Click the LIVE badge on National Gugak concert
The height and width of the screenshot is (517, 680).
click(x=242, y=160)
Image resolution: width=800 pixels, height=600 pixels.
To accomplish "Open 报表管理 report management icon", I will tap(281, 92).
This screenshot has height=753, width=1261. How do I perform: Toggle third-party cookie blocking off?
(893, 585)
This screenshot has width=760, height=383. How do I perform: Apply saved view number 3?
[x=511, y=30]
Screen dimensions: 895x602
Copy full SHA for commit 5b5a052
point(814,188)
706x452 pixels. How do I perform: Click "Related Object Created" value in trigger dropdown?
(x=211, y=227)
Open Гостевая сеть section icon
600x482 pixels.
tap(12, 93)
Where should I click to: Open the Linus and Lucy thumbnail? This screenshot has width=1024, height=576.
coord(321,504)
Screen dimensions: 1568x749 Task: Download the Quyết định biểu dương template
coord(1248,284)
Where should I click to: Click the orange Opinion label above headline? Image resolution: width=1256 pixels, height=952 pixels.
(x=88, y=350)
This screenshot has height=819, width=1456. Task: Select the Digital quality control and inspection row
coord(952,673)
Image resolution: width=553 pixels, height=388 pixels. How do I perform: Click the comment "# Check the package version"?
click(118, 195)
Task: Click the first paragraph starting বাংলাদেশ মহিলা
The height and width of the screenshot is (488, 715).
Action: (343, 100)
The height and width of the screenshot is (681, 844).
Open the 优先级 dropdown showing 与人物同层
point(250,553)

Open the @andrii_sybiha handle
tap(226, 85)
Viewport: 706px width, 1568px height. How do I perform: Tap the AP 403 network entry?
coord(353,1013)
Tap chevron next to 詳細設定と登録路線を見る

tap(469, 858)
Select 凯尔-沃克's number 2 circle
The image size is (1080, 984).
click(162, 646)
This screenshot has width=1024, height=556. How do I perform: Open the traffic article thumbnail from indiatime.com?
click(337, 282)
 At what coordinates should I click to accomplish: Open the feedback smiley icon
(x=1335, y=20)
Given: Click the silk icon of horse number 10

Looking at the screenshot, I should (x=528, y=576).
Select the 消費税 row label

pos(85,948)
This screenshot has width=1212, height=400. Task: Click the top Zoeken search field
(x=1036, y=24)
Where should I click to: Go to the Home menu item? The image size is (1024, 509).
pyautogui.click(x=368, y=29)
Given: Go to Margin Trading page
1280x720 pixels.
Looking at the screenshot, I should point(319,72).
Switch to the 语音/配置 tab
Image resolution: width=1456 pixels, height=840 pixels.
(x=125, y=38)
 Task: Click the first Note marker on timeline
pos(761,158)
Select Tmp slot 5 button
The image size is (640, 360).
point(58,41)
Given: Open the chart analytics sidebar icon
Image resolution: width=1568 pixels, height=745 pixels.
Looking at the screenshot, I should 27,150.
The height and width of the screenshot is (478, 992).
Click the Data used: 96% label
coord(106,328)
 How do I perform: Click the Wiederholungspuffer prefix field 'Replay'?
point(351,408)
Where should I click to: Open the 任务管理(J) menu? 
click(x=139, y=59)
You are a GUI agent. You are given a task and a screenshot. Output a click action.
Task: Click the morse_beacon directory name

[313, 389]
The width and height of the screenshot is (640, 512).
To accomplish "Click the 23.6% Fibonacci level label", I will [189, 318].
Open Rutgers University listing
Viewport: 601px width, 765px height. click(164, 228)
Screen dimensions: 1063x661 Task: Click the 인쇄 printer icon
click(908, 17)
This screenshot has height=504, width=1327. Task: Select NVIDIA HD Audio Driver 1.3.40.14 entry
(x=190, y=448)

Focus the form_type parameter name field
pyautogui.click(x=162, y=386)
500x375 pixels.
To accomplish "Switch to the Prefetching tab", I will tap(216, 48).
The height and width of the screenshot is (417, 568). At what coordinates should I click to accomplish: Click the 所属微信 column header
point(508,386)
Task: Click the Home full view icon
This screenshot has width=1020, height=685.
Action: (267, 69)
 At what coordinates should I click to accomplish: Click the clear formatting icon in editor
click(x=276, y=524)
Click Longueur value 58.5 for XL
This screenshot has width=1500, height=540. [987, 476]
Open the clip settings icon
※
Work required
After reading the records above, transcribe them verbatim.

Written response
Click the LIVE badge on National Gugak concert
The height and width of the screenshot is (517, 680).
click(x=242, y=160)
Image resolution: width=800 pixels, height=600 pixels.
To accomplish "Open 报表管理 report management icon", I will tap(281, 92).
This screenshot has height=753, width=1261. How do I perform: Toggle third-party cookie blocking off?
(893, 585)
This screenshot has width=760, height=383. How do I perform: Apply saved view number 3?
[x=511, y=30]
Screen dimensions: 895x602
Copy full SHA for commit 5b5a052
point(814,188)
706x452 pixels. How do I perform: Click "Related Object Created" value in trigger dropdown?
(x=211, y=227)
Open Гостевая сеть section icon
600x482 pixels.
tap(12, 93)
Where should I click to: Open the Linus and Lucy thumbnail? This screenshot has width=1024, height=576.
coord(321,504)
Screen dimensions: 1568x749 Task: Download the Quyết định biểu dương template
coord(1248,284)
Where should I click to: Click the orange Opinion label above headline? Image resolution: width=1256 pixels, height=952 pixels.
(x=88, y=350)
This screenshot has height=819, width=1456. Task: Select the Digital quality control and inspection row
coord(952,673)
Image resolution: width=553 pixels, height=388 pixels. How do I perform: Click the comment "# Check the package version"?
click(118, 195)
Task: Click the first paragraph starting বাংলাদেশ মহিলা
The height and width of the screenshot is (488, 715).
Action: (343, 100)
The height and width of the screenshot is (681, 844).
Open the 优先级 dropdown showing 与人物同层
point(250,553)

Open the @andrii_sybiha handle
tap(226, 85)
Viewport: 706px width, 1568px height. How do I perform: Tap the AP 403 network entry?
coord(353,1013)
Tap chevron next to 詳細設定と登録路線を見る

tap(469, 858)
Select 凯尔-沃克's number 2 circle
The image size is (1080, 984).
click(162, 646)
This screenshot has width=1024, height=556. How do I perform: Open the traffic article thumbnail from indiatime.com?
click(337, 282)
 At what coordinates should I click to accomplish: Open the feedback smiley icon
(x=1335, y=20)
Given: Click the silk icon of horse number 10

Looking at the screenshot, I should (x=528, y=576).
Select the 消費税 row label

pos(85,948)
This screenshot has width=1212, height=400. Task: Click the top Zoeken search field
(x=1036, y=24)
Where should I click to: Go to the Home menu item? The image size is (1024, 509).
pyautogui.click(x=368, y=29)
Given: Go to Margin Trading page
1280x720 pixels.
Looking at the screenshot, I should point(319,72).
Switch to the 语音/配置 tab
Image resolution: width=1456 pixels, height=840 pixels.
(x=125, y=38)
 Task: Click the first Note marker on timeline
pos(761,158)
Select Tmp slot 5 button
The image size is (640, 360).
point(58,41)
Given: Open the chart analytics sidebar icon
Image resolution: width=1568 pixels, height=745 pixels.
Looking at the screenshot, I should 27,150.
The height and width of the screenshot is (478, 992).
Click the Data used: 96% label
coord(106,328)
 How do I perform: Click the Wiederholungspuffer prefix field 'Replay'?
point(351,408)
Where should I click to: Open the 任务管理(J) menu? 
click(x=139, y=59)
You are a GUI agent. You are given a task and a screenshot. Output a click action.
Task: Click the morse_beacon directory name

[313, 389]
The width and height of the screenshot is (640, 512).
To accomplish "Click the 23.6% Fibonacci level label", I will [189, 318].
Open Rutgers University listing
Viewport: 601px width, 765px height. click(164, 228)
Screen dimensions: 1063x661 Task: Click the 인쇄 printer icon
click(908, 17)
This screenshot has height=504, width=1327. Task: Select NVIDIA HD Audio Driver 1.3.40.14 entry
(x=190, y=448)

Focus the form_type parameter name field
pyautogui.click(x=162, y=386)
500x375 pixels.
To accomplish "Switch to the Prefetching tab", I will tap(216, 48).
The height and width of the screenshot is (417, 568). At what coordinates should I click to accomplish: Click the 所属微信 column header
point(508,386)
Task: Click the Home full view icon
This screenshot has width=1020, height=685.
Action: (267, 69)
 At what coordinates should I click to accomplish: Click the clear formatting icon in editor
click(x=276, y=524)
Click Longueur value 58.5 for XL
This screenshot has width=1500, height=540. [987, 476]
Open the clip settings icon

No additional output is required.